In [1]:
# import the necessary packages
import time
import cv2
import os
import numpy as np
import matplotlib.pyplot as plt

## Position of ball

We're given 15 frames of a batter hitting the baseball and we have to programatically find the positions of the baseball in these different frames. It can be done in a few steps:

1. Background Subtraction :  Subtract the previous frame from the current frame to get the moving pixels in the current frame. In our case, objects in motion would mainly be the body of the hitter, the bat and the baseball.
2. Hough Circle : Once, we have the areas of interest, then we perfom `HoughCircles` on these regions to look for circular shaped objects (baseball in our case).
3. Filter : In some cases, `HoughCircles` outputs false positives for a baseball at the bottom of the bat, which is also circular. This can be filtered out in a number of ways- by using greyscale intensities or positions. In our case, we use positions, i.e., we introduced a variable `leftmost`, which represents the leftmost cirle and assumes that the ball is always travelling in the left direction and any detection to the right of this variable is ignored. This gives the correct location for the baseball.

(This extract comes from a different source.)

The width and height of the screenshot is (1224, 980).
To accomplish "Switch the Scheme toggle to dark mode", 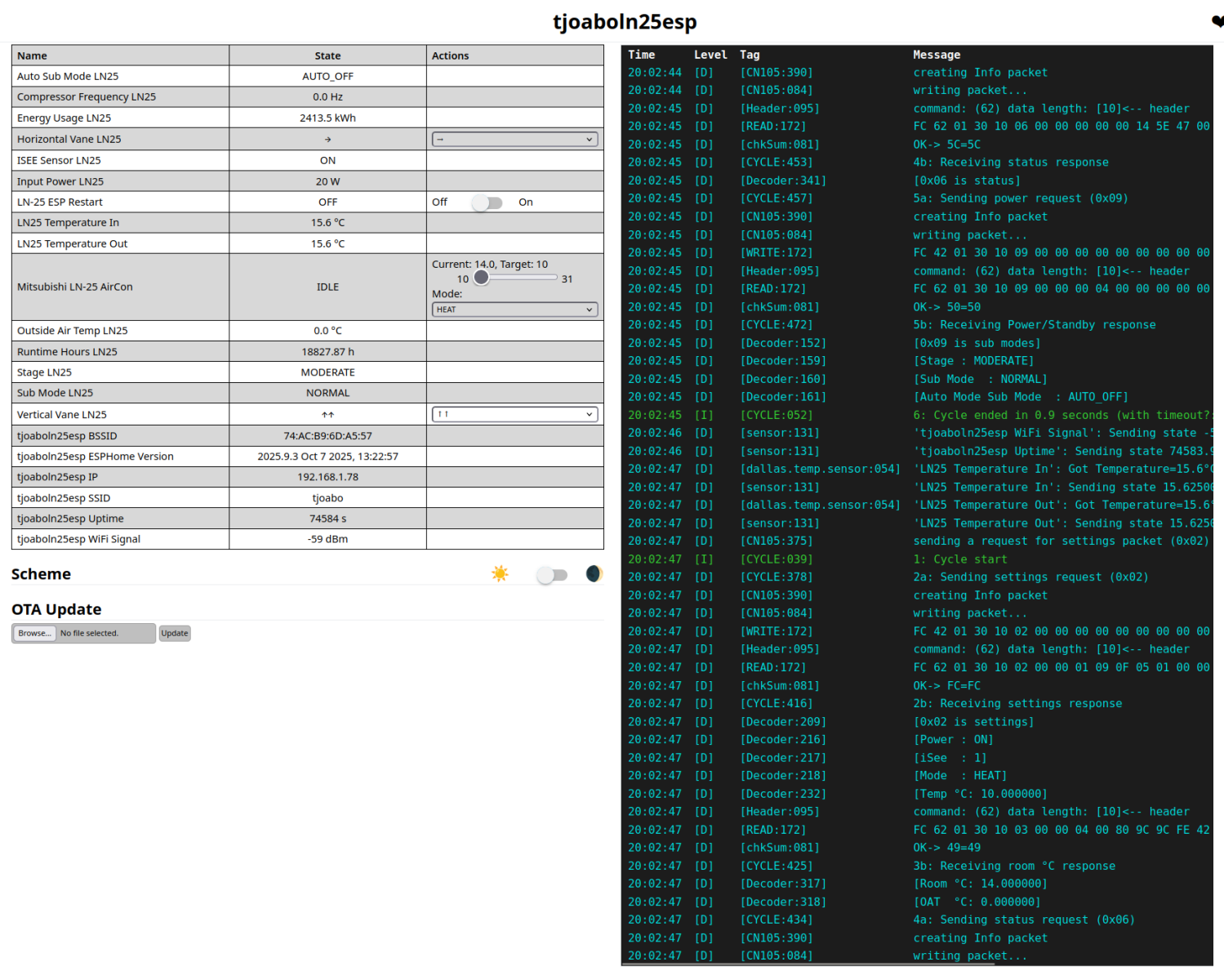I will (552, 574).
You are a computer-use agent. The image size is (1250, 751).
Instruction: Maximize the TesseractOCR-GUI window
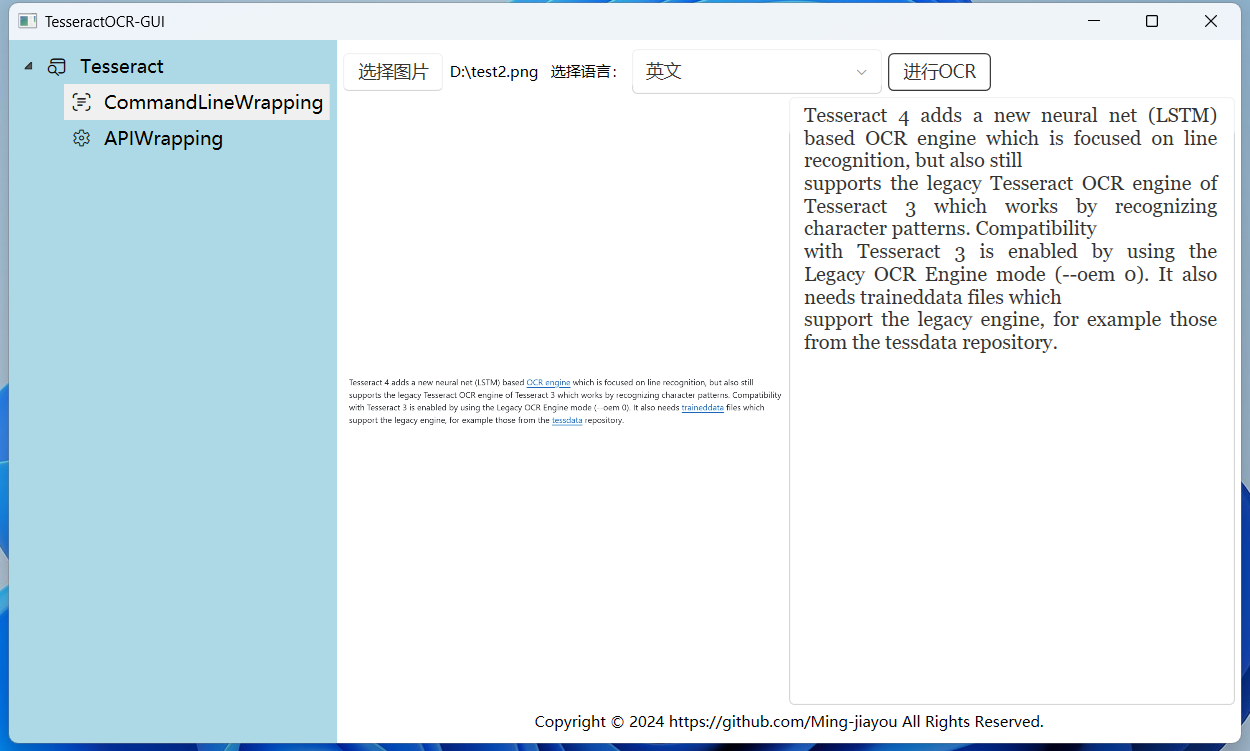pyautogui.click(x=1151, y=20)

Step 1 : Perform Background Subtraction

In [2]:
seg_imgs = []
firstFrame = None
for i in range(1,16):
    
    img_file = 'images/IMG' + str(i) + '.bmp'
    # read the image
    img = cv2.imread(img_file)
    # convert to greyscale
    gray_ = cv2.cvtColor(img, cv2.COLOR_BGR2GRAY)
    # Remove the noise
    gray = cv2.GaussianBlur(gray_, (15, 15), 0)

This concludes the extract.